The spirit of build process automation is finding ways to remove reliance on individual discipline, memory and technique; replacing it with tools that help us to remember to do the right thing -- usually by ensuring that when we forget a critical step in the process, the effect is immediate and local (rather than deferred and team-wide). That is: when I mess up, I know right away, and only I am affected (usually by my changes not being integrated).

A lot of people don't like this. Some believe in the better nature of the team, and feel that its too restrictive to have certain process activities happen automatically -- particularly when those activities can be more detailed, or sophisticated if done manually. Others fear that this will slow them down too much (my experience is that its the opposite). I also have encountered others who simply don't like that much discipline constraining their actions. I question the professionalism of this point of view, since unless they make no mistakes, it means that they simply defer or shift their impact - usually to their teammates or customers, but to each his own (as long as I don't have to work with them).

But mainly its the first group that is the most challenging -- the better nature people. They argue that people need to be disciplined -- its part of being a professional. The thing is: I'd rather the discipline come early (in setting up the process) than be hoped for in the heat of the critical 11th hour bug-fix. By shifting the notion of discipline from "make sure you do x, y and z on each check-in" to: "maek sure that y and z happen automatically, that way if you forget x, the build will break -- oh and its more likely to happen if you put it off (so make sure you do it often)" we get discipline with teeth.

A recent example from my current situation illustrates the difference. Like many teams practicing continuous integration, our team rebuilds the database as part of the build. If a programmer makes changes to the database schema, those changes are not reflected in the code base unless they update and check-in a binary "back-up" of the database. This file is then used (if there are changes) to rebuild the database on the build machine, and other development machines. There is no way to overlook this step -- one can (with effort) circumvent it, but one can't simply forget since one's changes won't make it into the build, and it will probably break (having story tests helps here too, but that's a different entry).

We used to use a text representation, but by switching to the binary format, we greatly reduced our build time -- at the expense of indivdiual change tracking (before the changes to each database object were versioned in the source code repository). Recently, we decided to add back (but not use to rebuild) the generation of the text representation. Unfortunately, our first pass requires opt-in on the part of the programmer (one needs to remember to run the old script and annotate the changes on check-in, as well as run the binary update). Its opt-in because unlike before, those scripts aren't used for anything (other than documentation), so failure to update them will not fail the build.

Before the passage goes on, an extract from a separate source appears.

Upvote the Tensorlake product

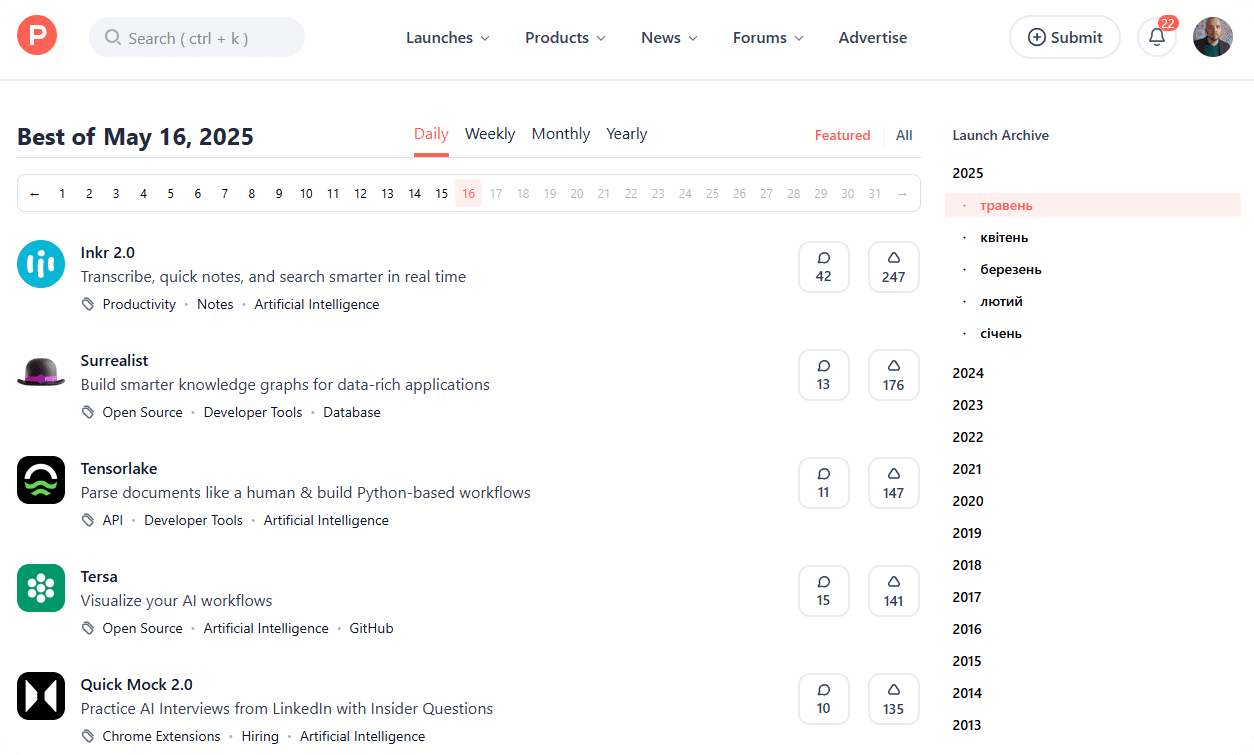(x=893, y=483)
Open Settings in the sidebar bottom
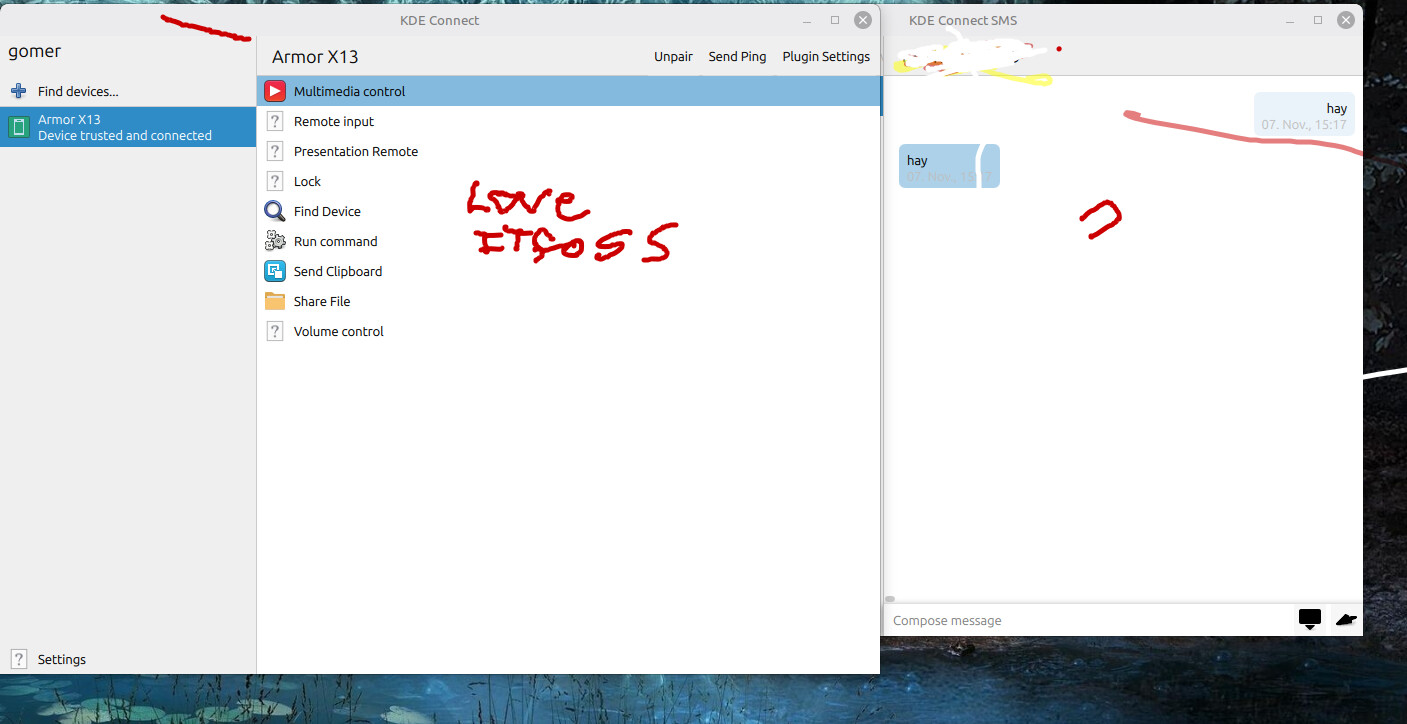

I discussed this with the programmer who implemented the solution (his name is Brian), and we debated the merits of the alternatives. My preference is to make the script run as part of the official build (managed by CruiseControl), purely as a housekeeping step. His counter was that having it done by the programmer on check-in allows detailed descriptions of what changed. We haven't -- as of this writing -- changed it yet, however Brian informed me earlier this week that he woke up in a cold sweat the other night thinking that he had in fact forgotten to run this script, and is now working out how to include it in our build. (Thus, I have officially caused someone nightmares by talking about continuous integration!)

Its the right choice. The extra documentation potential is simply far outweighed by the risk of omission. By moving the execution into the build, we get an automated change-log of each database object (each one is stored separately allowing a diff), and the guarantee that it will happen if anyone wants their changes actually submitted into the code base.

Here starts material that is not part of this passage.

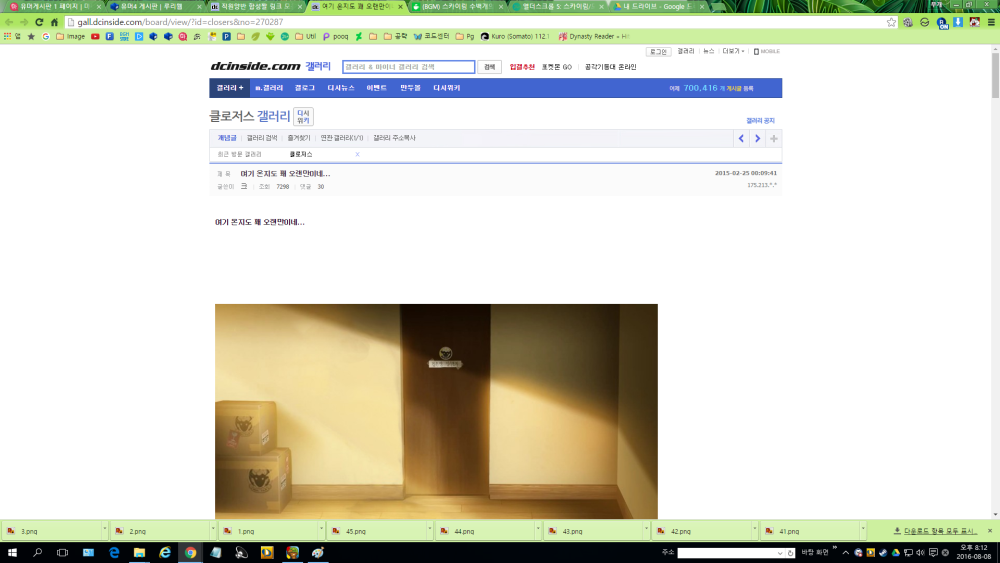The height and width of the screenshot is (563, 1000).
Task: Click the 로그인 login button
Action: point(657,51)
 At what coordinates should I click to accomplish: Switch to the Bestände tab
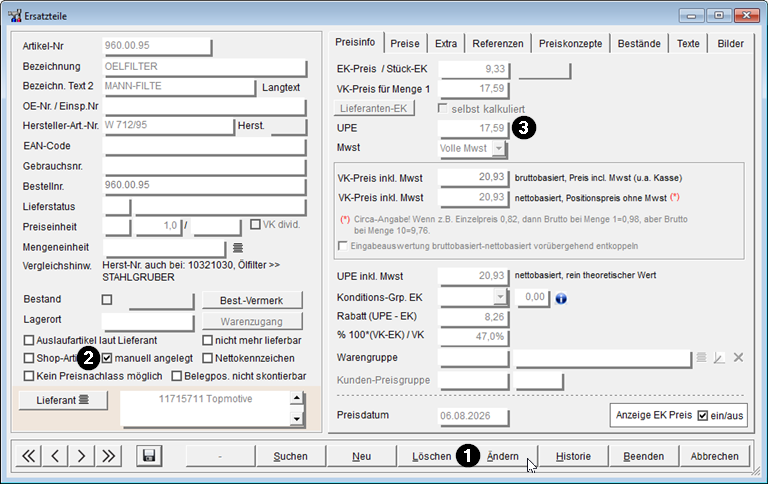[x=639, y=44]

Brian's intuition is understandable -- its a bit simpler to implement, and its tempting when one has a high regard for the quality of one's teammates (as we do) to rely on their professionalism, but experience shows that no one is perfect, someone will forget to run the script, and they'll forget when we need it the most: in the heat of a critical fix with time pressure.

The only answer that allows me to sleep at night: use the build process to keep ourselves honest, that's what its there for.